A longtime admirer of Laferriere’s work, Pierre asked, “Do you know that Dany Laferriere was chosen to take seat No. 2 at the Academie Francaise, becoming the first Quebecer to be admitted to this prestigious French institution?”
As a journalist in the early 1970s Laferriere focused on culture.
“When you talk politics, the dictator’s central: you’re for him or against him. But I fought against the dictatorship by trying to prevent it from being the centre of my life. The most subversive thing is to be happy in spite of the dictator,” he once said.
Admittance to the Academie Francaise is considered the Holy Grail for many French intellectuals. The Academie has 40 seats.
When his colleague Gasner Raymond was murdered on a beach by the Tonton Macoutes in 1976, Laferriere fled. He went to Montreal at age 23 because a benefactor had read of his story in a newspaper and was “touched by it.
“She sent a letter of invitation and a plane ticket. I left without thinking I was leaving,” he recalled.
Out of dictatorship Haiti, Laferriere worked as a cleaner, while attending courses at the University of Quebec at Montreal. How to Make Love to a Negro Without Getting Tired, published in French in Quebec in 1985 and was adapted into a Genie-award nominated film in 1989, was a slyly incendiary provocation on interracial relations that became a success de scandale – and a best-seller.
The Enigma of the Return – a sequence of fictive memoirs – is the penultimate volume, a meditation on exile, loss and “navigating through two worlds” that won the 2009 Prix Medicis in France and the Grand Prix du Livre in Montreal.
“A writer’s country is their first library,” Laferriere said but moving to Quebec made him realize the value of Haiti’s independence. “Haiti has nothing but its independence, whereas Quebec has everything but its independence.

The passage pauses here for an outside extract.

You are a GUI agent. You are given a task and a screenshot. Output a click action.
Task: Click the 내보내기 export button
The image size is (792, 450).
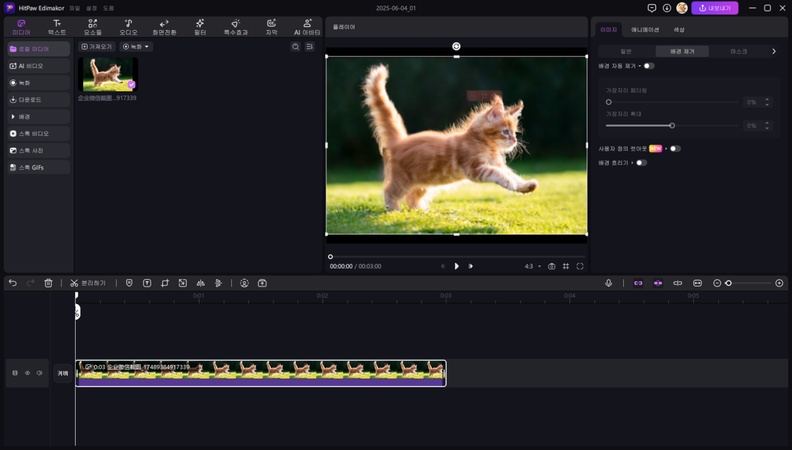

“Imagine the poorest country in the Western Hemisphere, repeatedly hit by catastrophes, whose people think it’s the centre of the universe. Nothing can replace that psychological liberty. It’s no small thing, this freedom of the mind.”
After his accomplishment as a recognized author in Canada, Lafferiere returned to Haiti for a literary festival in the capital Port-au-Prince when the earthquake struck on Jan. 12, 2010. “It’s not often you see your city falling down in front of your eyes,” he said.
“People are screaming in pain all around you. Children are running in the streets.”
From that experience came The World Is Moving Around Me (2011) which bore testament to that memorable experience. His subsequent book signing in Port-au-Prince lasted for 12 hours.
Also named to the Order of Canada is author Lawrence Hill, best known for writing The Book of Negroes.